Extracted material –

■ ■ ■ ■ ■

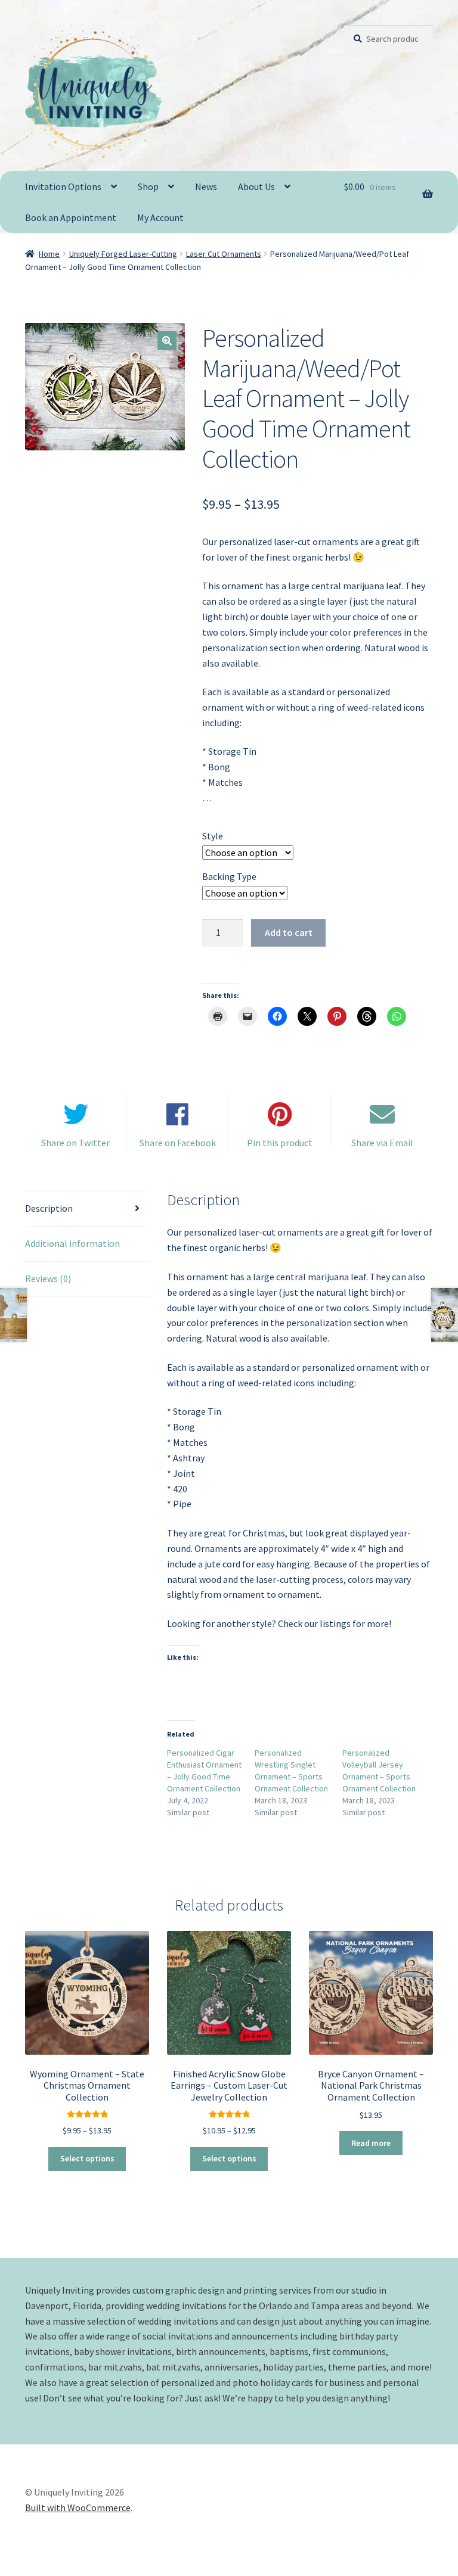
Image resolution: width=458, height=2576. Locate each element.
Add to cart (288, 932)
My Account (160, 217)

■ ■ ■ ■ ■

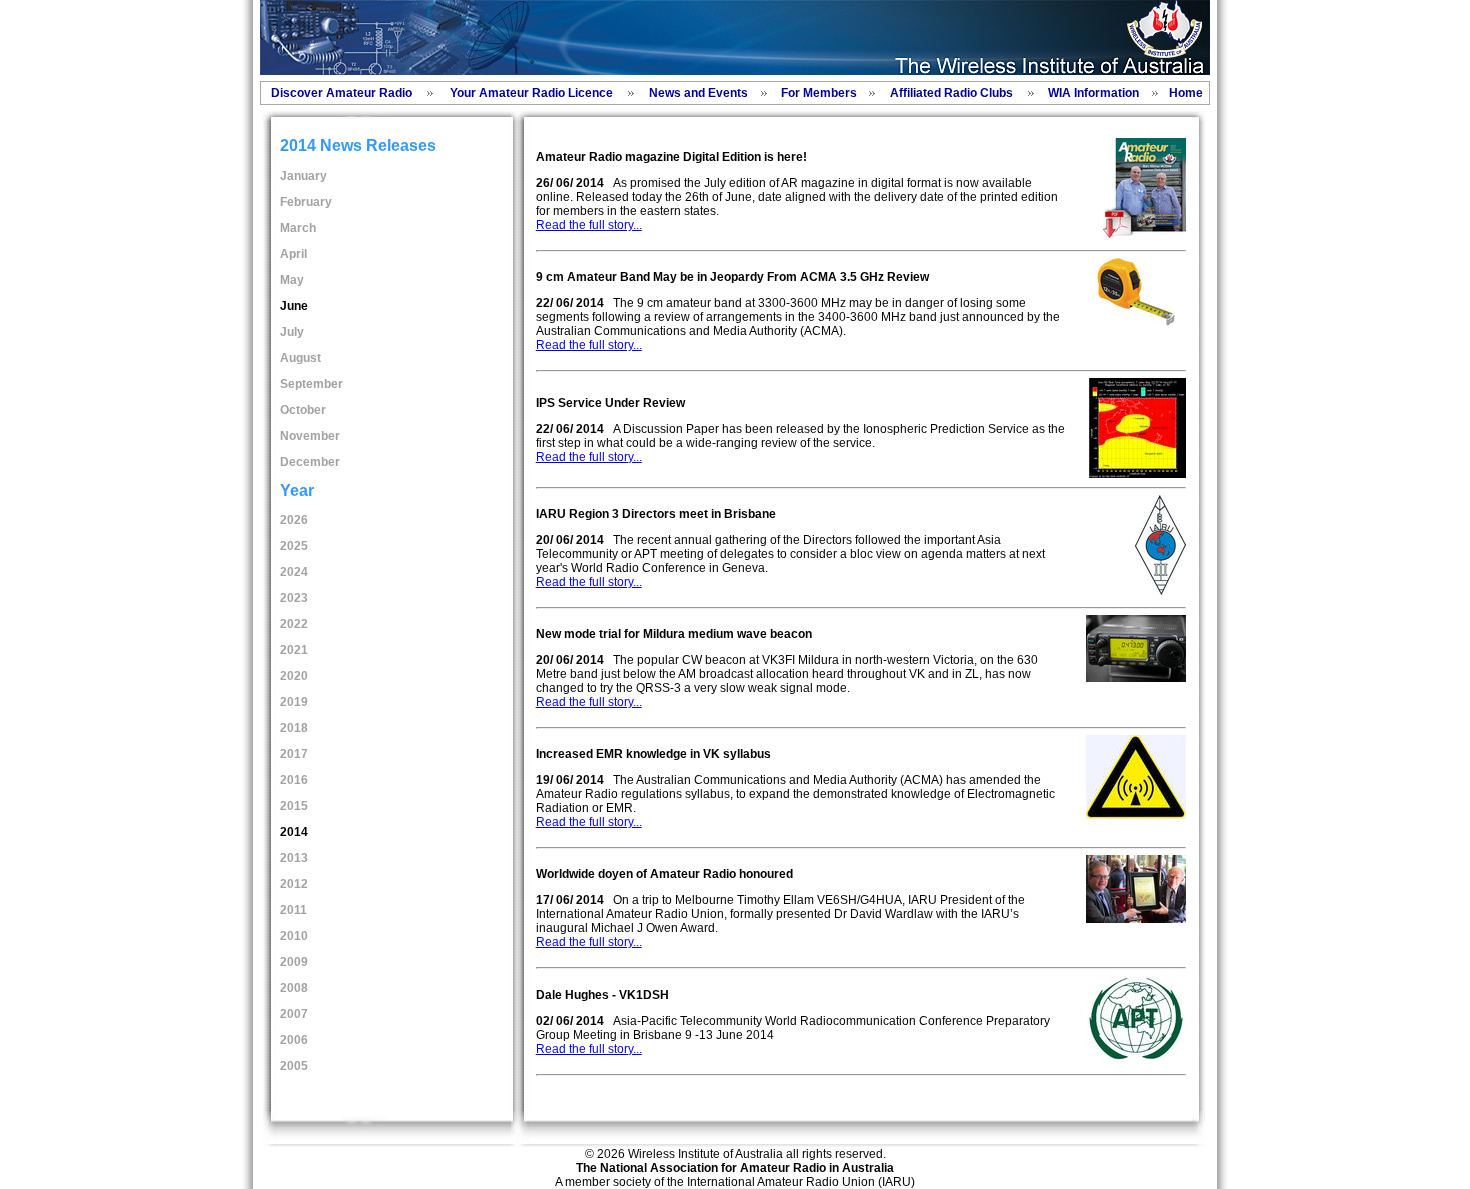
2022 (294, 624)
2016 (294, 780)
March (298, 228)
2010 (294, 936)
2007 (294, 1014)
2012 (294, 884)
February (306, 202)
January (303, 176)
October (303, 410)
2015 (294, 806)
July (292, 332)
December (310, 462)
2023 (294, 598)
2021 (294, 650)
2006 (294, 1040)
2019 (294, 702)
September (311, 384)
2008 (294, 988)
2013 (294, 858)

■ ■ ■ ■ ■

Task to complete –
Please copy the lines in the records above between the one holding "Image resolution: width=458, height=2576." and the one holding "My Account (160, 217)", inclusive, exactly and with no other line.

Response –
Image resolution: width=458, height=2576. Locate each element.
Add to cart (288, 932)
My Account (160, 217)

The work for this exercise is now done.